Repeat only the lines below from the one containing "Where should I click to: Open the Product" through the one containing "Task: Click the Azzam POS logo", inclusive, exactly as written.

■ **The data**
--- START ---
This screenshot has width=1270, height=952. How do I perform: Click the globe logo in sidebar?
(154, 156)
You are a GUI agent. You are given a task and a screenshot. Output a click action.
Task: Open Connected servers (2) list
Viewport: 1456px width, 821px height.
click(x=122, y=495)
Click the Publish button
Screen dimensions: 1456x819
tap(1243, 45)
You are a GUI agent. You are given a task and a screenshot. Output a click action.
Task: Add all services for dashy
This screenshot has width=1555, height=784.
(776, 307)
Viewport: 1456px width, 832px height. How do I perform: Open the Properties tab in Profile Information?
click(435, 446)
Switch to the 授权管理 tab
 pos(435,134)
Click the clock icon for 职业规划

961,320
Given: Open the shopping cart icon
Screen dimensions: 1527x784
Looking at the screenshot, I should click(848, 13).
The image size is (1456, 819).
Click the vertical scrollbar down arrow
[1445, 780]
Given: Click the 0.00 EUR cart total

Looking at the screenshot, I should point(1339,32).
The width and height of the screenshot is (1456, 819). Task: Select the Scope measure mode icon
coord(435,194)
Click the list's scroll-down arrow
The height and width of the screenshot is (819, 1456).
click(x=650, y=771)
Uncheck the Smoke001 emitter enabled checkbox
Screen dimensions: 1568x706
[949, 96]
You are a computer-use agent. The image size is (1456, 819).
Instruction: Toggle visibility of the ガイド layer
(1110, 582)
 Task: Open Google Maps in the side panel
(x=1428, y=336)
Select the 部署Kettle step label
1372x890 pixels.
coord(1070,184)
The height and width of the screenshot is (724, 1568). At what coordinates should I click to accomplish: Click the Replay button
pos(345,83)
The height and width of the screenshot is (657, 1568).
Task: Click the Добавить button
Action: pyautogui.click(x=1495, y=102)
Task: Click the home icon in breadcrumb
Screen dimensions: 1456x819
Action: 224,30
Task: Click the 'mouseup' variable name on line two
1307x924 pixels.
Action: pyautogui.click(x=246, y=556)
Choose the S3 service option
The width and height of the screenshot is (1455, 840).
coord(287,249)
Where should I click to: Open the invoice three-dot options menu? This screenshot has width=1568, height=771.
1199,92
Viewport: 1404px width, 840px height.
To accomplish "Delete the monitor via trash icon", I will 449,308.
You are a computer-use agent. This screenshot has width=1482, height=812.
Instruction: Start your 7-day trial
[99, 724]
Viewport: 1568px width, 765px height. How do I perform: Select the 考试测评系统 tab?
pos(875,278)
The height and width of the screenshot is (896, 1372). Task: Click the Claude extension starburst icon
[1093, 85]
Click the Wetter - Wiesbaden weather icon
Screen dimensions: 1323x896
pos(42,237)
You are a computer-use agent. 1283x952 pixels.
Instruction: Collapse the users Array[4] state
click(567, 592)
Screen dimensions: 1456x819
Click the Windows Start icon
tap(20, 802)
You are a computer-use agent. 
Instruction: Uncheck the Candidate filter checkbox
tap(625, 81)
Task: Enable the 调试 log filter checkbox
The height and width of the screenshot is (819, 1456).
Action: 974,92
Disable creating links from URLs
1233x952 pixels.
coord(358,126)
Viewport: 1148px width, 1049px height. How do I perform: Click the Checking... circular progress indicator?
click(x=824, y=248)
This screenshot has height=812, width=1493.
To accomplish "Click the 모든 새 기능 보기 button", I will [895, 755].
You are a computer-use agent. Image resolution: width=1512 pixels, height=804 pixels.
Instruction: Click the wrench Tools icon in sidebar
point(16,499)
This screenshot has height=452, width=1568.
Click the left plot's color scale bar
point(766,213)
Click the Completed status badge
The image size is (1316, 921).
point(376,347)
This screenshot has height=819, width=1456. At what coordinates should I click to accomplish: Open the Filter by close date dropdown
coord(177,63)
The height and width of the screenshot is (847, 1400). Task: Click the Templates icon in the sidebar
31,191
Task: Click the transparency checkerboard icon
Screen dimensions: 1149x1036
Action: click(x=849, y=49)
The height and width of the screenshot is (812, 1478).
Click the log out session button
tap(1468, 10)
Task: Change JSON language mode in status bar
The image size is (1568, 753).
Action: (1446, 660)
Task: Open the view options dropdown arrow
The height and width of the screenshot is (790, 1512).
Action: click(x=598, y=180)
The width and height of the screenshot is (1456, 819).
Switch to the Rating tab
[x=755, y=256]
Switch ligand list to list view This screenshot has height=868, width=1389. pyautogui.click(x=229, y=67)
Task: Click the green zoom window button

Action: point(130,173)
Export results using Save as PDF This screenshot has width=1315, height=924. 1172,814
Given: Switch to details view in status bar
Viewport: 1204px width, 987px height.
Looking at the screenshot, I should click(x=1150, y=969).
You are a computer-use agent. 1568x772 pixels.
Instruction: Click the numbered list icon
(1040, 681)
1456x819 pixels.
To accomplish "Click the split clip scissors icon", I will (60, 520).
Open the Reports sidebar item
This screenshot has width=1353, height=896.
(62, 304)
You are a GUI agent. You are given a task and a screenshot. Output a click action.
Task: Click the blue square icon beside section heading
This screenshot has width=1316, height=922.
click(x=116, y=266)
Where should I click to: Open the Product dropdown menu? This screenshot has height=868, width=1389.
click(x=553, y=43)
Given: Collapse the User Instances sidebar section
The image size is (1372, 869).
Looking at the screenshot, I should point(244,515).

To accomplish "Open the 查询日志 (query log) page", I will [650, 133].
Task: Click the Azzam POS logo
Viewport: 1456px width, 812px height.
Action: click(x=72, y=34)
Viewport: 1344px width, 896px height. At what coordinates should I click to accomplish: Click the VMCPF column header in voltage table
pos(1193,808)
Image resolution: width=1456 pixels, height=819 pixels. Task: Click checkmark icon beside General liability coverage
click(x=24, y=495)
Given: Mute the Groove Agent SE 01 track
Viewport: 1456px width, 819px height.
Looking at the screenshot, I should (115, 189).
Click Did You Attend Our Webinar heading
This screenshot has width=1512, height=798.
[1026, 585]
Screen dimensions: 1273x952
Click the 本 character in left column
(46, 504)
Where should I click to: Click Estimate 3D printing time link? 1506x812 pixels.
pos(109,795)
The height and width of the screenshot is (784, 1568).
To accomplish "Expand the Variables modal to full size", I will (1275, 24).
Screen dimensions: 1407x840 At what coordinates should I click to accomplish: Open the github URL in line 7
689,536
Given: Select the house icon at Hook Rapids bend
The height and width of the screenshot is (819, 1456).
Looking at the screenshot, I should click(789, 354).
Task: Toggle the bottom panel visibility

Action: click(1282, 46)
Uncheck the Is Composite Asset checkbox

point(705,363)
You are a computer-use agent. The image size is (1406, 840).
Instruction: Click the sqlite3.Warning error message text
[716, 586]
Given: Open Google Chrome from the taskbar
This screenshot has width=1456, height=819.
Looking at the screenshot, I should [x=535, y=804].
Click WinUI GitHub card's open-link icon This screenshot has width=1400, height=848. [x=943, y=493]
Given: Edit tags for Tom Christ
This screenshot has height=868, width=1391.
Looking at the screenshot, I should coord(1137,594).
--- END ---
■ **Exercise output**
Where should I click to: Open the Product dropdown menu? This screenshot has height=868, width=1389.
click(x=553, y=43)
Given: Collapse the User Instances sidebar section
The image size is (1372, 869).
Looking at the screenshot, I should point(244,515).

To accomplish "Open the 查询日志 (query log) page", I will [650, 133].
Task: Click the Azzam POS logo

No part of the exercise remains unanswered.